======== Source document

I’m a bit of a stickler about keeping English and Spanish separate. It’s not because of some purist streak, but because many people don’t speak both languages. It is only polite to stick to the one they have fully mastered.

In tech, this is virtually impossible. English is inevitable, even if we don’t consider the cringeworthy use of English-language terminology by Latin American startup founders and investors — usually to prove how clever they are, even as they misuse the words they’ve chosen. A particular pet peeve of mine is how certain sectors of Mexican society have opted to abbreviate “random” as “randy,” clearly not understanding that the word already has a very different definition in English. 

Some terms like “fake news” are used widely by government officials and the media, even though there are perfectly good equivalents in Spanish. Other words feel cringier when used in their “official” translations — influenciador makes me squirm, especially given that most Spanish speakers under the age of 60 understand the word influencer … or is it ínfluencer with an accent?

================
======== Information

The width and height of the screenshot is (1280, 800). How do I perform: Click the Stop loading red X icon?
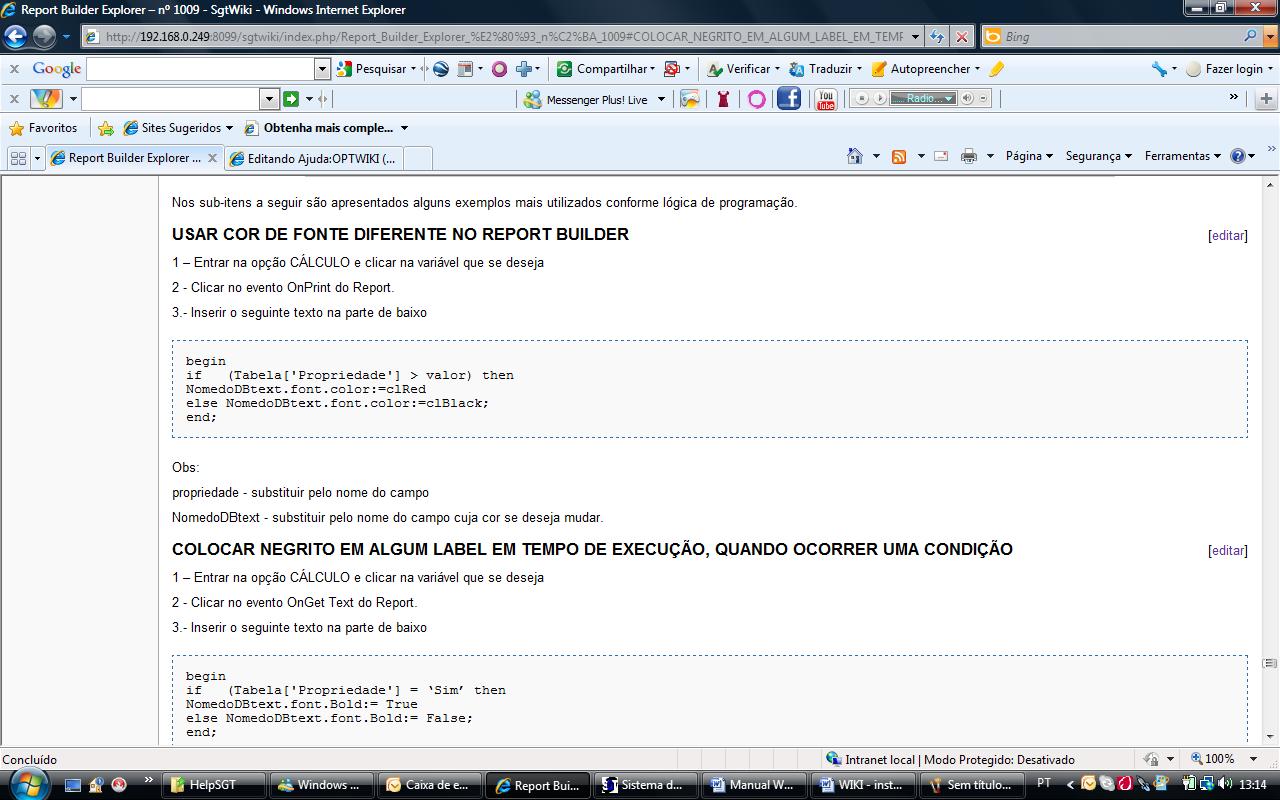pyautogui.click(x=962, y=37)
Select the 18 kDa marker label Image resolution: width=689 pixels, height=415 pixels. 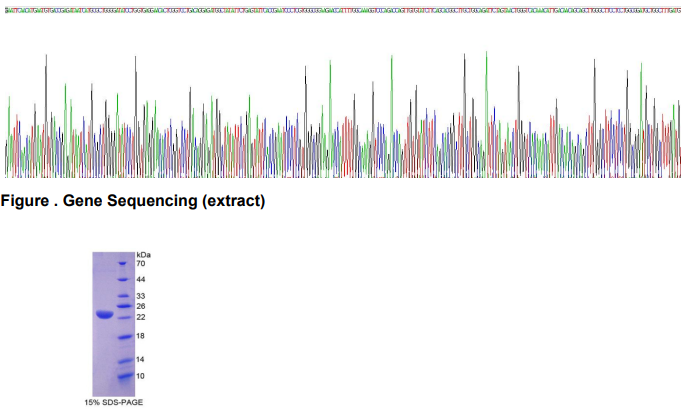(141, 336)
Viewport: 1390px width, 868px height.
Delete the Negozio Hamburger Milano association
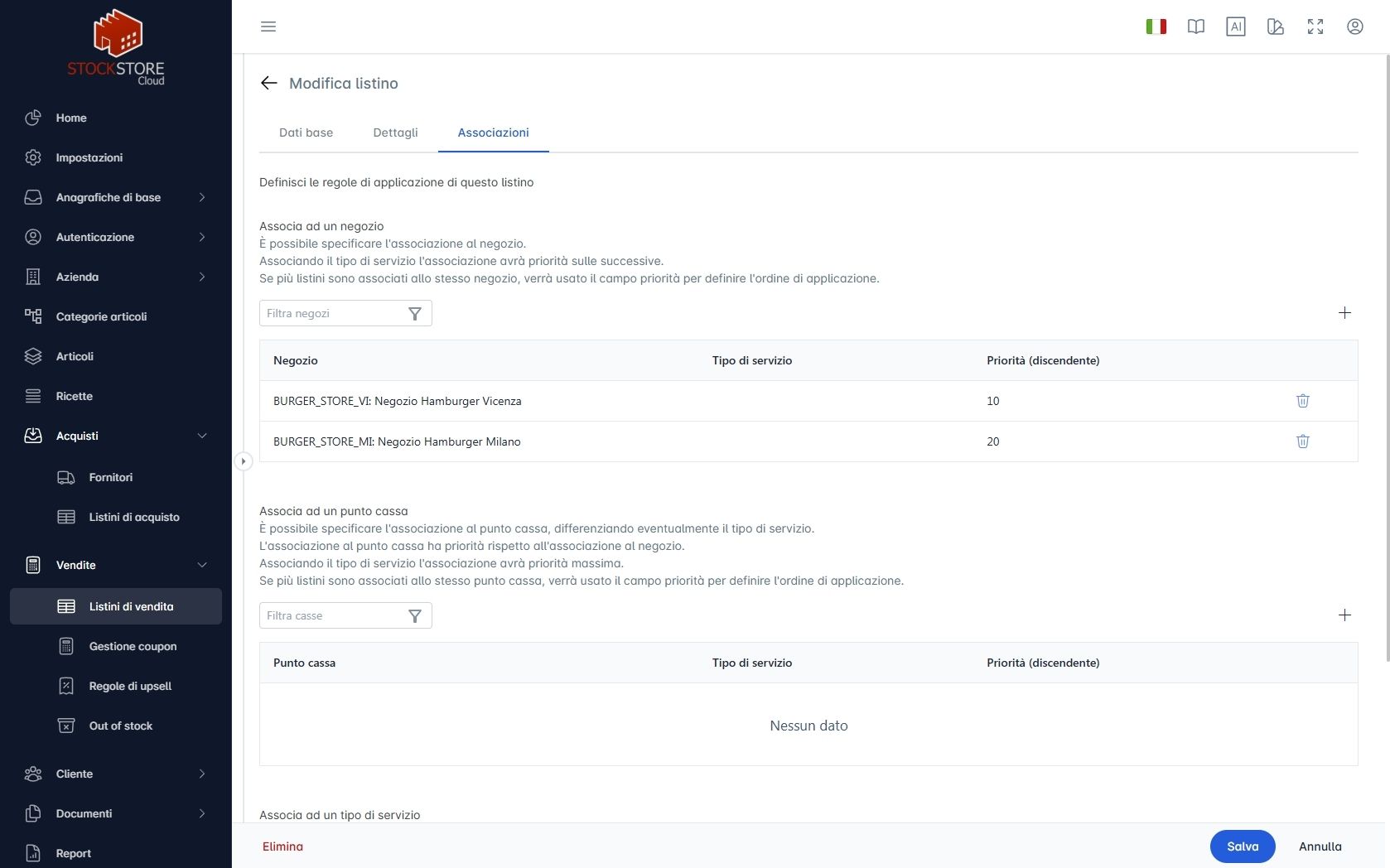pos(1302,441)
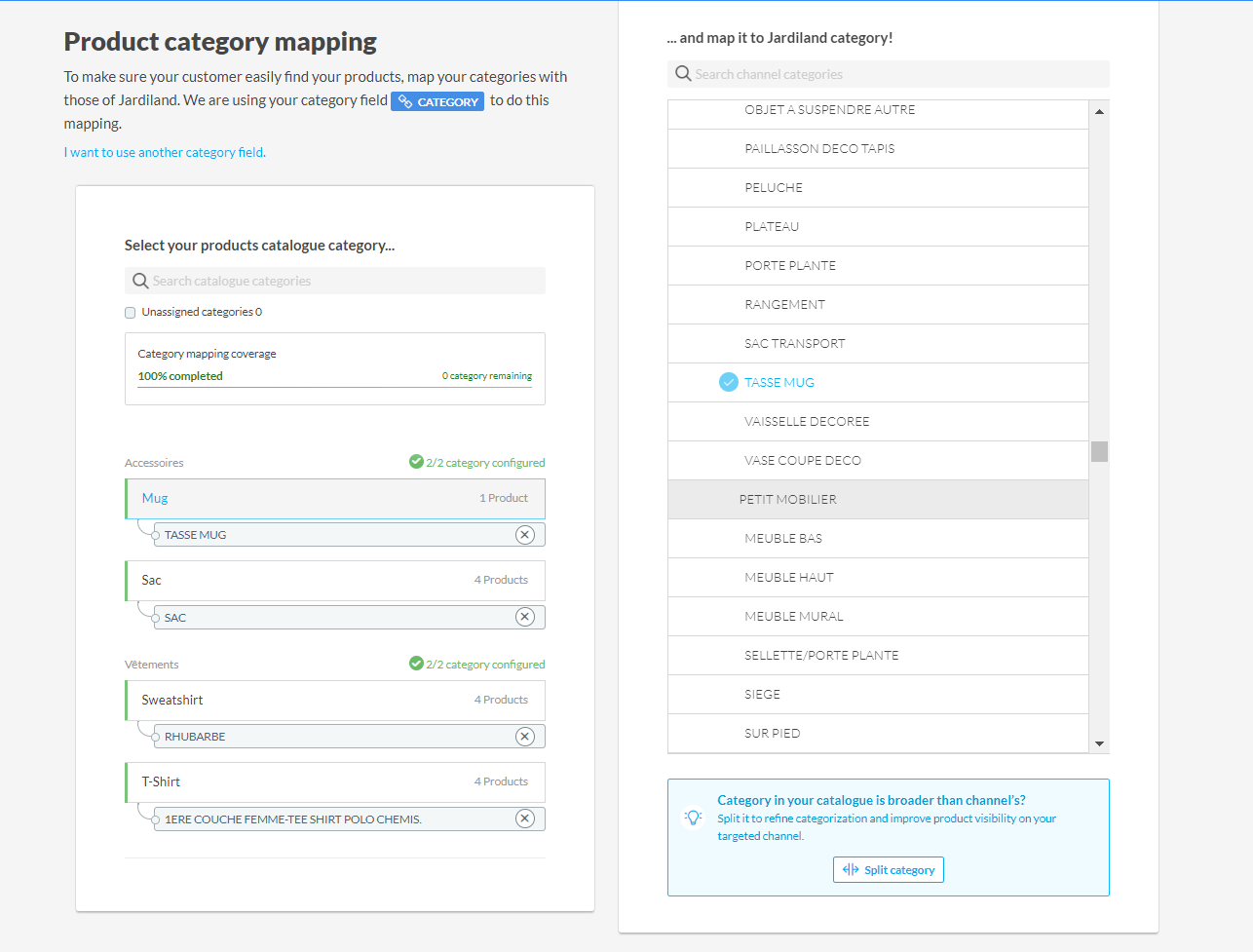This screenshot has height=952, width=1253.
Task: Toggle the Unassigned categories checkbox
Action: (x=131, y=313)
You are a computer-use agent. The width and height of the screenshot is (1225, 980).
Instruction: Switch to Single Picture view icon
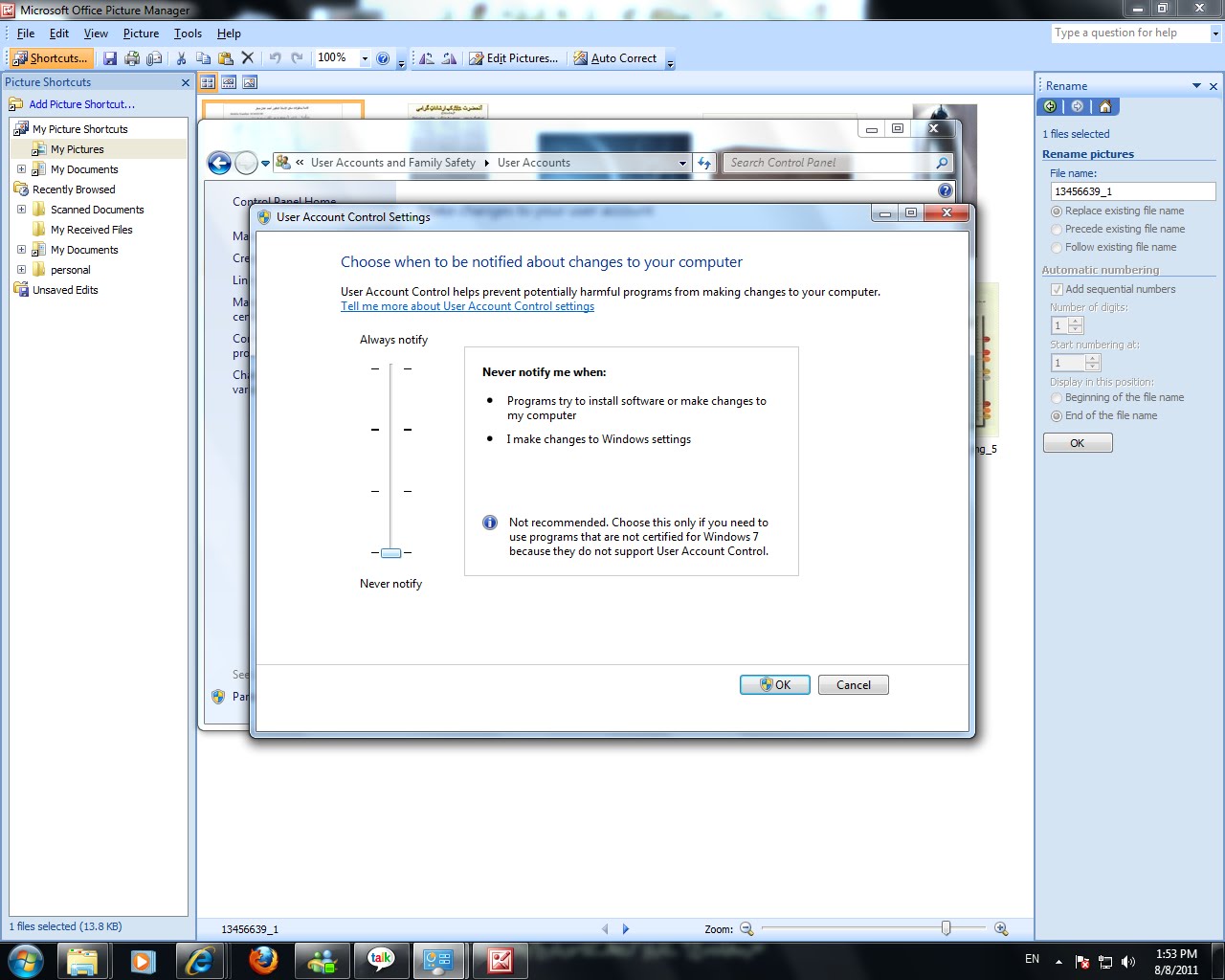click(x=248, y=81)
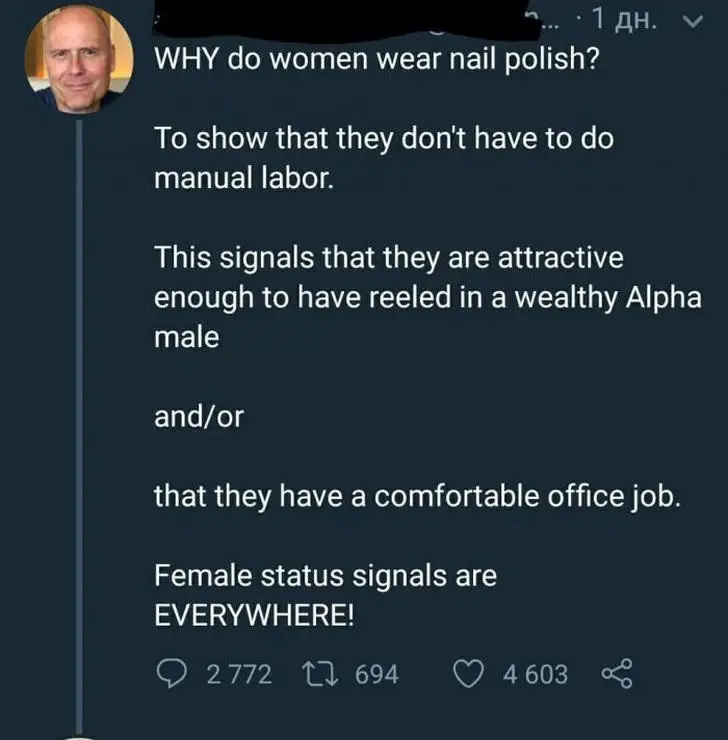Open the tweet via the '1 дн.' timestamp

click(623, 20)
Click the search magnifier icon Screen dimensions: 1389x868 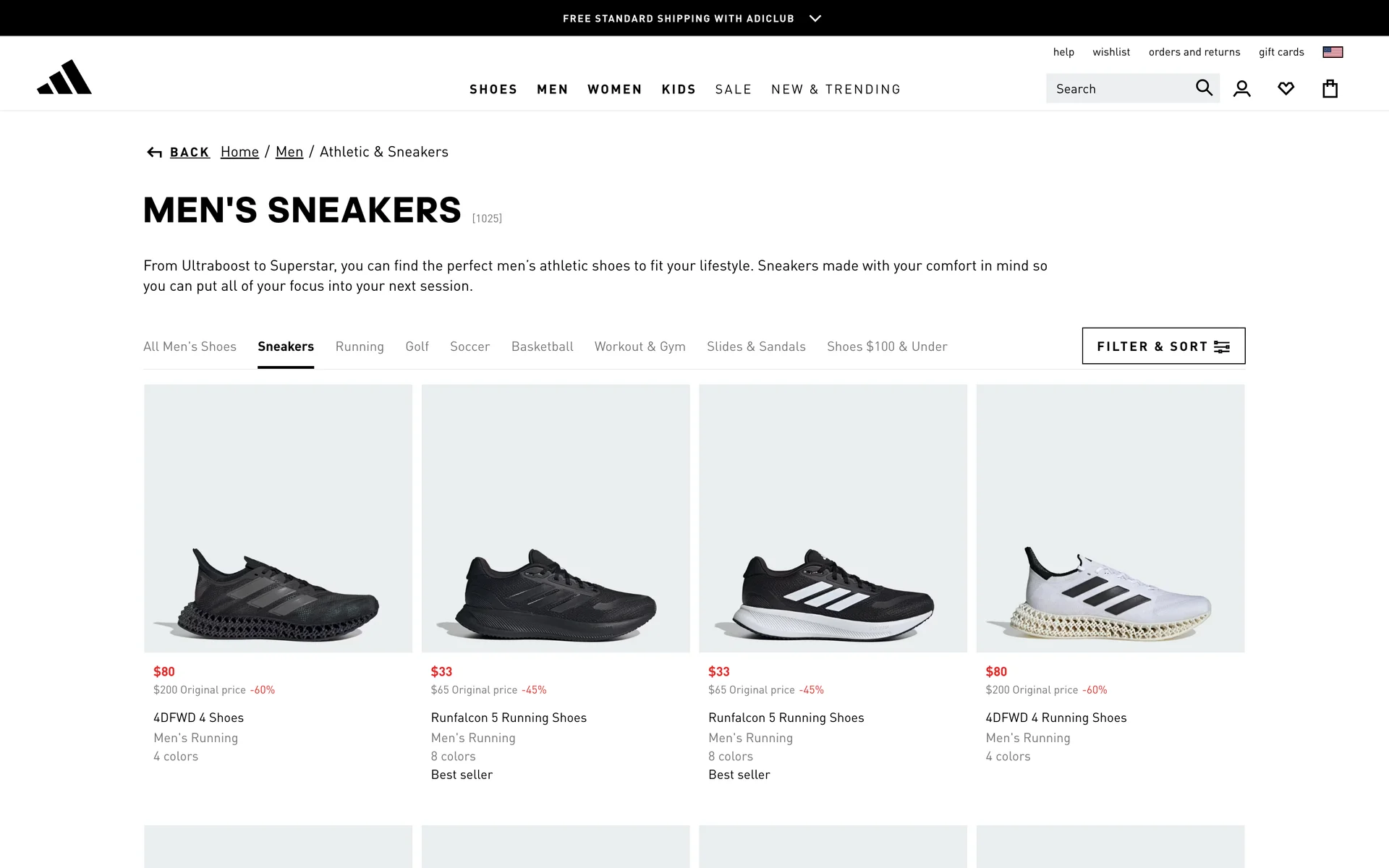click(x=1204, y=88)
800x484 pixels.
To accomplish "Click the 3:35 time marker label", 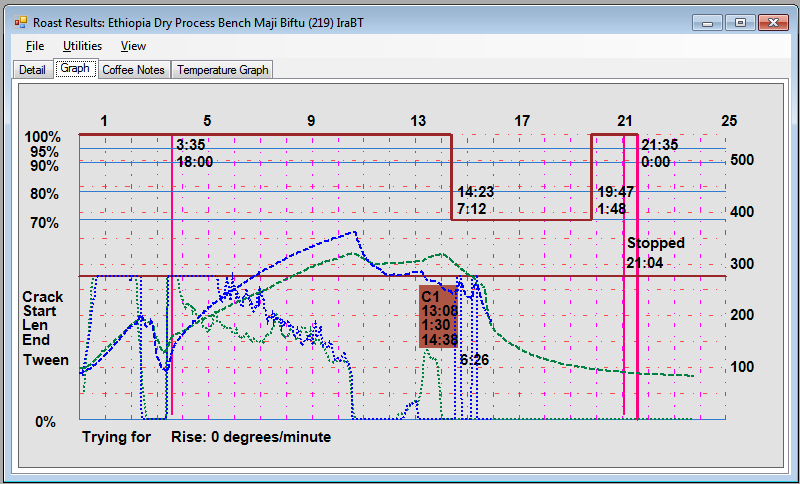I will click(191, 146).
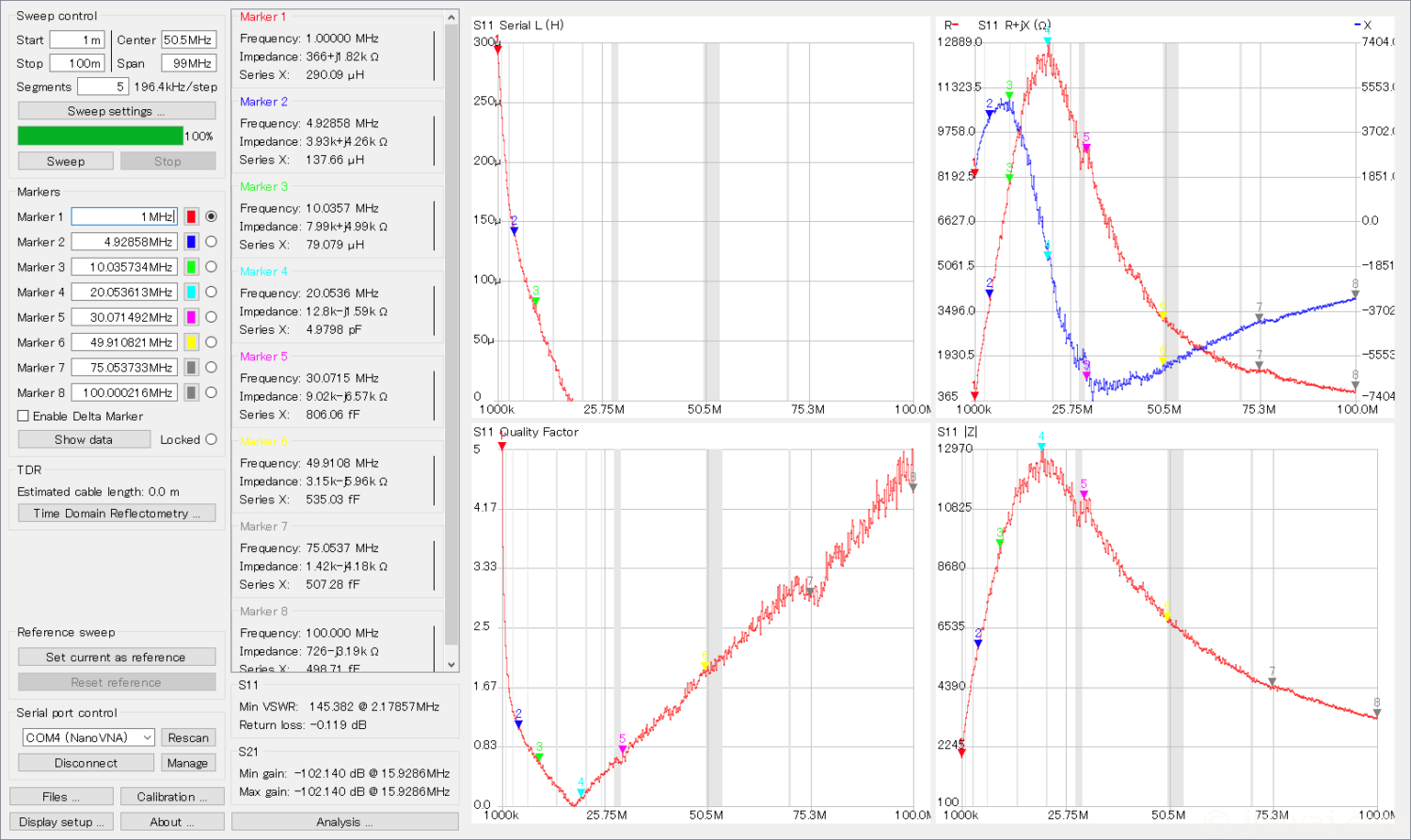This screenshot has height=840, width=1411.
Task: Enable the Delta Marker checkbox
Action: pyautogui.click(x=24, y=416)
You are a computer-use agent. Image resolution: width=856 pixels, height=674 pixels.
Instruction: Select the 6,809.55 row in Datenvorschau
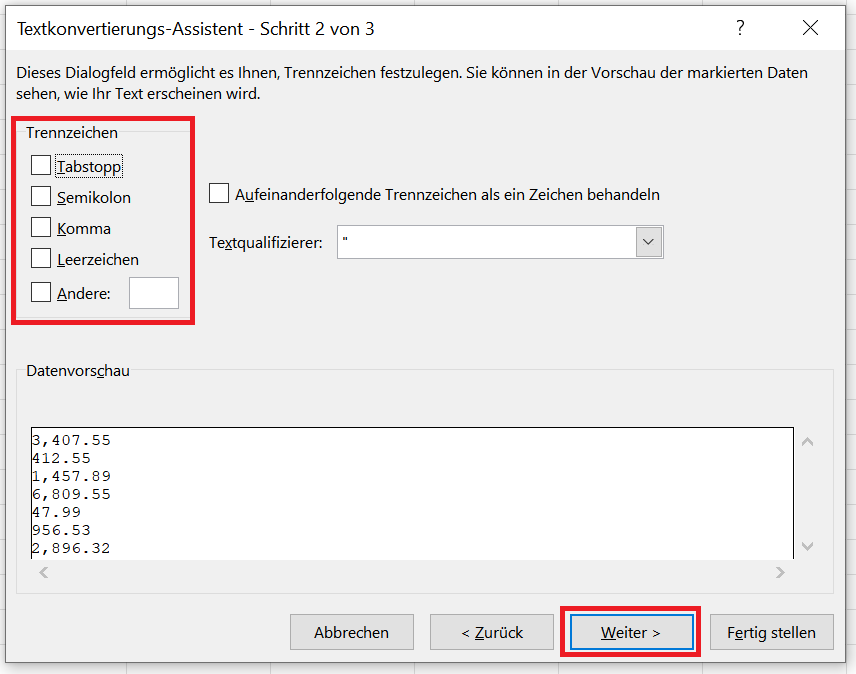(72, 494)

================

Problem to solve | Reproduce the piece above on mixing English and Spanish in tech word for word, everything from "I’m a bit of" down to "have fully mastered.".

Answer for this exercise |
I’m a bit of a stickler about keeping English and Spanish separate. It’s not because of some purist streak, but because many people don’t speak both languages. It is only polite to stick to the one they have fully mastered.